→ Input for this task:
-=-=-

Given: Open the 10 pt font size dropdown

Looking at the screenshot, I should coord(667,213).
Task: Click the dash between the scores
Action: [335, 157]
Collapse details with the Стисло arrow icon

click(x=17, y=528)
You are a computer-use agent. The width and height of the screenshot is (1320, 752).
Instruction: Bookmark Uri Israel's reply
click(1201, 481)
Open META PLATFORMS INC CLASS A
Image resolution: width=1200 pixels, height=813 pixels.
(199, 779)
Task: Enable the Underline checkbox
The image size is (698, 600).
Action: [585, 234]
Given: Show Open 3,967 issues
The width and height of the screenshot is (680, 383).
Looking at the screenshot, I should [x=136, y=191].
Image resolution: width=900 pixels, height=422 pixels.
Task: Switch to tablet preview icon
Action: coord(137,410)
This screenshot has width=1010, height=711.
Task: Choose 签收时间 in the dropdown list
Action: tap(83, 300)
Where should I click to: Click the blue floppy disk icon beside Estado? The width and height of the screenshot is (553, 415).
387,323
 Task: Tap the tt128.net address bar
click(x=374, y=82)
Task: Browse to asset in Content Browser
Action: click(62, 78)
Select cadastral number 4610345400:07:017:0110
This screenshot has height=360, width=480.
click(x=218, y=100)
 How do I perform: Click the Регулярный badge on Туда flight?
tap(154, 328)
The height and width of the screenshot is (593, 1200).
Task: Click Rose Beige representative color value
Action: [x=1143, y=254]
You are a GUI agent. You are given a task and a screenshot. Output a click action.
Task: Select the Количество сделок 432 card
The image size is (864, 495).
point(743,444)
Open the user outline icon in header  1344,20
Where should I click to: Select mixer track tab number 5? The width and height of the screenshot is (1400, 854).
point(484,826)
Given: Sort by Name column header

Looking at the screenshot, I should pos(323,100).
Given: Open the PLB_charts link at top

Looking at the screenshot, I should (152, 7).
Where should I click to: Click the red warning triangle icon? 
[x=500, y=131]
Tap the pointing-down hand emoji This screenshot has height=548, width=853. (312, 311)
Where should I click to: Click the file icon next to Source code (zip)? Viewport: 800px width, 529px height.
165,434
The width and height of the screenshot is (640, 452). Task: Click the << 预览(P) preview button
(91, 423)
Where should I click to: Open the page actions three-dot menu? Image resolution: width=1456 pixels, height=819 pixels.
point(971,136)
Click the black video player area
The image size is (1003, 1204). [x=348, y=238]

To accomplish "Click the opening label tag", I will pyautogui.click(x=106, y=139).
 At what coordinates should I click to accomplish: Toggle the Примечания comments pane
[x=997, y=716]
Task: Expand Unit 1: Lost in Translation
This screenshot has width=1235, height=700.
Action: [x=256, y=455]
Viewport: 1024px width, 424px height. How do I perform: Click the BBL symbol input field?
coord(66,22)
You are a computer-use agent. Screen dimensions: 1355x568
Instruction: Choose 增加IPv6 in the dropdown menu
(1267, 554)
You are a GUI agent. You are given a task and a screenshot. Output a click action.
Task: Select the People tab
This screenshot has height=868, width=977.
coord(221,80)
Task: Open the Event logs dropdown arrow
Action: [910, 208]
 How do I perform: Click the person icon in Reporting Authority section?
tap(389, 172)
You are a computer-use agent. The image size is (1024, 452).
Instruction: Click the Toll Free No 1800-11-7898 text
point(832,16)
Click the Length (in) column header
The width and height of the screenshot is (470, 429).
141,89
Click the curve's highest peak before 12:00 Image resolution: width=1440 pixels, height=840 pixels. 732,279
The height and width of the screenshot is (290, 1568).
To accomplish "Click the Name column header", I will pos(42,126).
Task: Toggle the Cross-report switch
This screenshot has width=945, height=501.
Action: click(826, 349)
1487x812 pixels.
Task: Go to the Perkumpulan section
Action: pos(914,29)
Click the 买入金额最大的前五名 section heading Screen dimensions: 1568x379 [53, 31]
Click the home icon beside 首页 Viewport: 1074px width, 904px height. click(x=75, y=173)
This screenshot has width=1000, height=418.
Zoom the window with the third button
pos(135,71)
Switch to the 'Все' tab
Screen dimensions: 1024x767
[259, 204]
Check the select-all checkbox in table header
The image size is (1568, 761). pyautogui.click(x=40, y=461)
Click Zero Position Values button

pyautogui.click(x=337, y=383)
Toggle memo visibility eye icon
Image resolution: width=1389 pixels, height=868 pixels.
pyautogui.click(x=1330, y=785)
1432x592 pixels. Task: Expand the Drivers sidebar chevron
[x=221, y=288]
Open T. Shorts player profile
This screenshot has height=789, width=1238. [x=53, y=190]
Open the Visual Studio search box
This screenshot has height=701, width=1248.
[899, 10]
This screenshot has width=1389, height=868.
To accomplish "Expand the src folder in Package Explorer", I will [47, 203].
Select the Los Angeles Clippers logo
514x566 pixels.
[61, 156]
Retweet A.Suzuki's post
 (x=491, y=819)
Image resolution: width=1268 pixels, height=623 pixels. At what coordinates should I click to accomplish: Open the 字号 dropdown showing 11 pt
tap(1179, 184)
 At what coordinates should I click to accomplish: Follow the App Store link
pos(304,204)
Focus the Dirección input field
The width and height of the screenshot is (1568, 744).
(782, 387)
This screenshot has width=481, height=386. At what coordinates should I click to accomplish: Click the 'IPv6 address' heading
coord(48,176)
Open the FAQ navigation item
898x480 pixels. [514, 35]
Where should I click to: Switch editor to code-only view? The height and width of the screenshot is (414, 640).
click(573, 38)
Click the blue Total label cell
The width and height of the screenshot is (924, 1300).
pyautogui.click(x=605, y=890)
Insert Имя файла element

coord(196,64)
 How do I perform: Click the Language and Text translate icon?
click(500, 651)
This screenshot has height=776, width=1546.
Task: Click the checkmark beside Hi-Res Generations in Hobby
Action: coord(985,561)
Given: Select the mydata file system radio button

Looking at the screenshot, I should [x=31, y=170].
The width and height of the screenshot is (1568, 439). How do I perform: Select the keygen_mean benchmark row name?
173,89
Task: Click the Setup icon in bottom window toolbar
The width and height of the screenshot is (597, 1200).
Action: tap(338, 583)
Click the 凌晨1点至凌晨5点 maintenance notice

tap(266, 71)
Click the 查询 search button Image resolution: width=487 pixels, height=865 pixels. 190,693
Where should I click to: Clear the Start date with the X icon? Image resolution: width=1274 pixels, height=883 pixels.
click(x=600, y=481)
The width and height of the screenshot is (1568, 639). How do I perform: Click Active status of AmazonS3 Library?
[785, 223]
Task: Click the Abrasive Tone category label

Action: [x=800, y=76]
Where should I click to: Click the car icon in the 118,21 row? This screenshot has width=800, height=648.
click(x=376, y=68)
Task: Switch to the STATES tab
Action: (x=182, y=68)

-=-=-

→ Exercise objective: Count how many lines of the listing include "computer". Nothing but the number is wanted.

→ Answer to this problem: 3